Toekomstige situatie
De agrarische bedrijfsloodsen worden gesloopt en vervangen door een woning. De oppervlakte van de woning is niet bekend, wel is bekend dat de maximale inhoud van de woning inclusief erfbebouwing 890 m³ mag bedragen. Uitgaande hiervan zal in ieder geval zal het verhard oppervlak afnemen. Om die reden is compensatie in de vorm van open water voor deze ontwikkeling niet vereist. Desalniettemin komt aan de zuidzijde van het plangebied een nieuwe watergang, welke de status van een B-watergang zal krijgen. Voor het graven van nieuwe watergangen dient een Keurvergunning te worden aangevraagd.
Bij de bouw wordt zoveel mogelijk gebruikgemaakt van duurzame bouwmaterialen (dus geen zink, koper, lood en PAK's-houdende materialen) die niet uitlogen, of worden de bouwmaterialen voorzien van een coating om uitloging tegen te gaan. Op die manier wordt diffuse verontreiniging van bodem en water voorkomen.
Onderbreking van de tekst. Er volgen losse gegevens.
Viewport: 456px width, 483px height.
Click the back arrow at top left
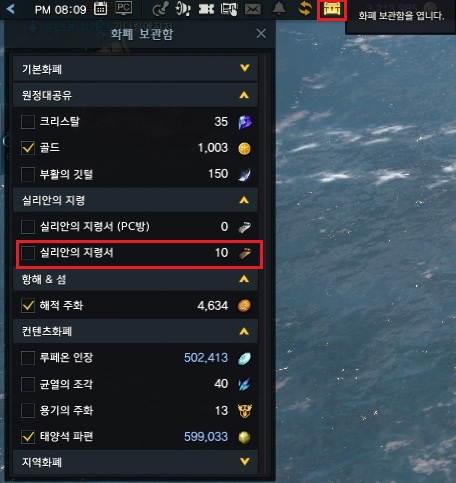pos(11,9)
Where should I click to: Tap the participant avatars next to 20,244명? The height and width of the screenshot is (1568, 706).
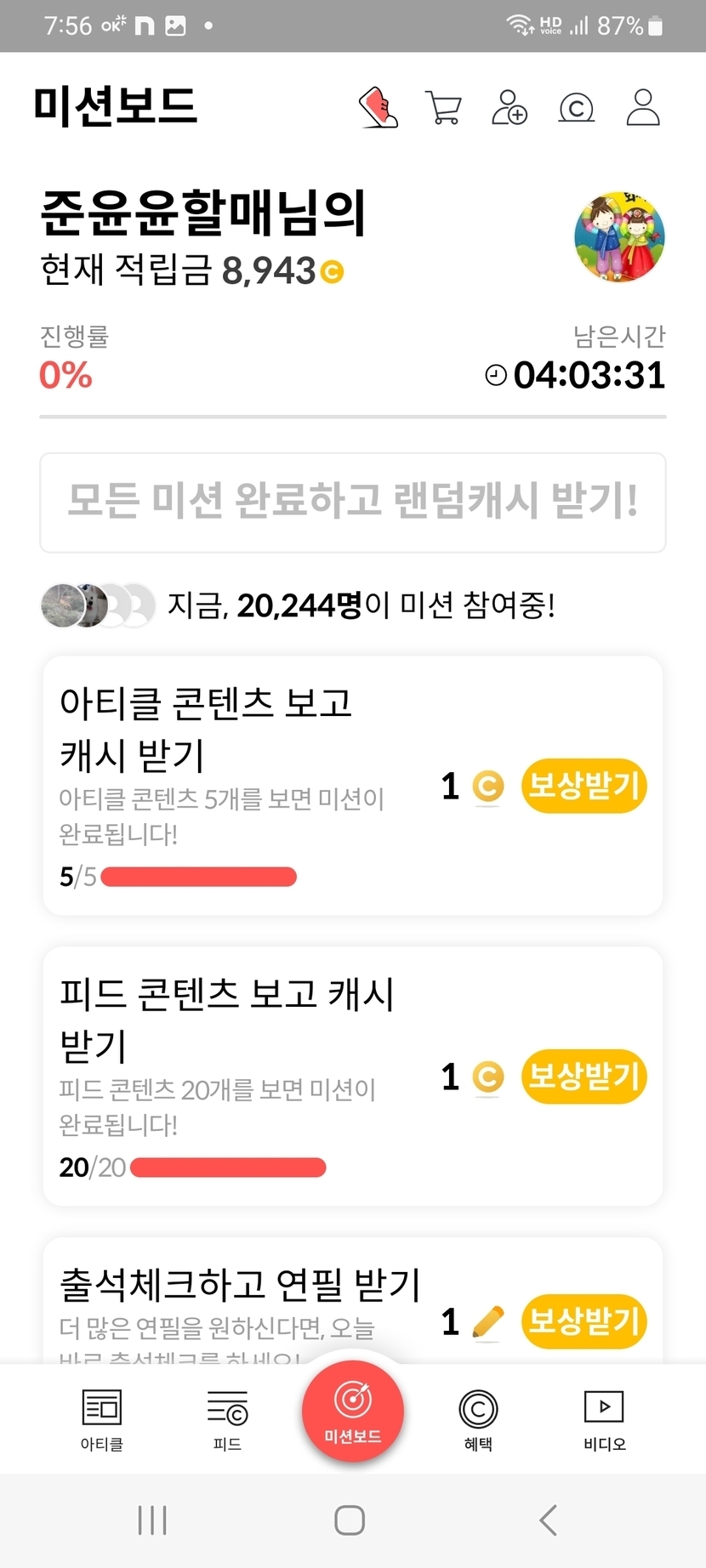click(x=98, y=605)
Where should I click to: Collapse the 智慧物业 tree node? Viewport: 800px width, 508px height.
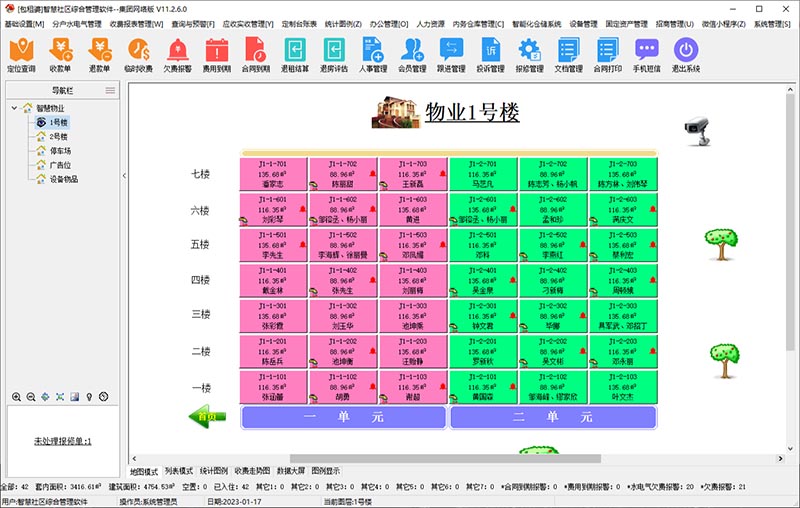click(12, 108)
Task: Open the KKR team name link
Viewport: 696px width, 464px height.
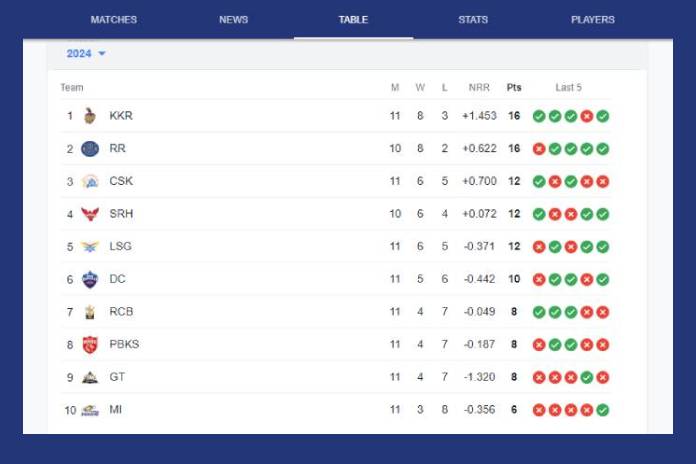Action: (x=121, y=116)
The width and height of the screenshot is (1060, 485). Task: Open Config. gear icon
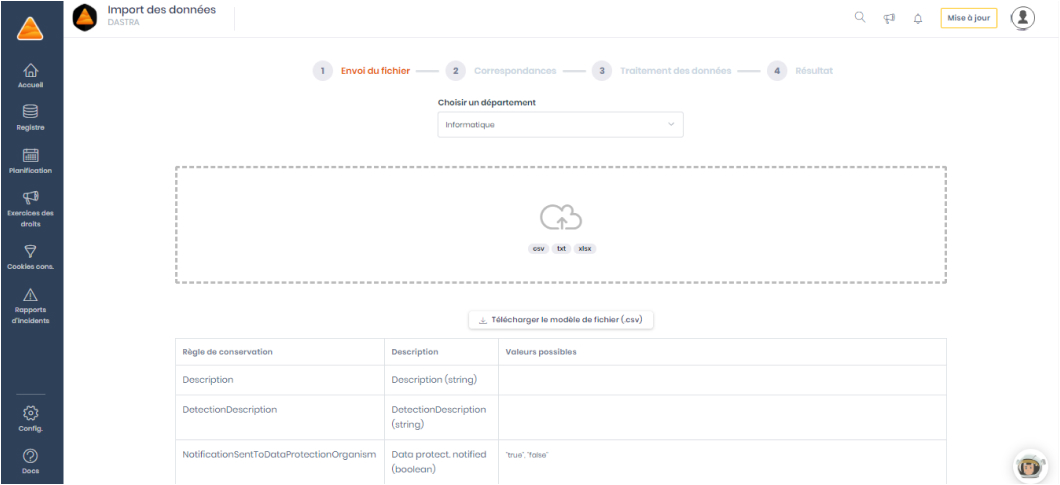(31, 413)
De nieuwe bebouwing in het plangebied wordt aangesloten op het drukriool dat zich nu reeds in het plangebied bevindt. Schoon hemelwater wordt, net als in de huidige situatie, afgevoerd naar het oppervlaktewater. Op die manier wordt voorkomen dat schoon hemelwater wordt afgevoerd naar de afvalwaterzuiveringsinstallatie.
De nieuwe woning wordt niet gerealiseerd binnen de beschermingszone van de aangrenzende watergangen. De bestaande bomen die langs de watergangen staan, blijven ook in de toekomstige situatie gehandhaafd.
Conclusie
Geconcludeerd wordt dat de ontwikkeling die door het bestemmingsplan mogelijk wordt gemaakt, geen negatieve gevolgen heeft voor de bestaande waterhuishoudkundige situatie. De ontwikkeling voldoet dan ook aan de doelstellingen van duurzaam waterbeheer.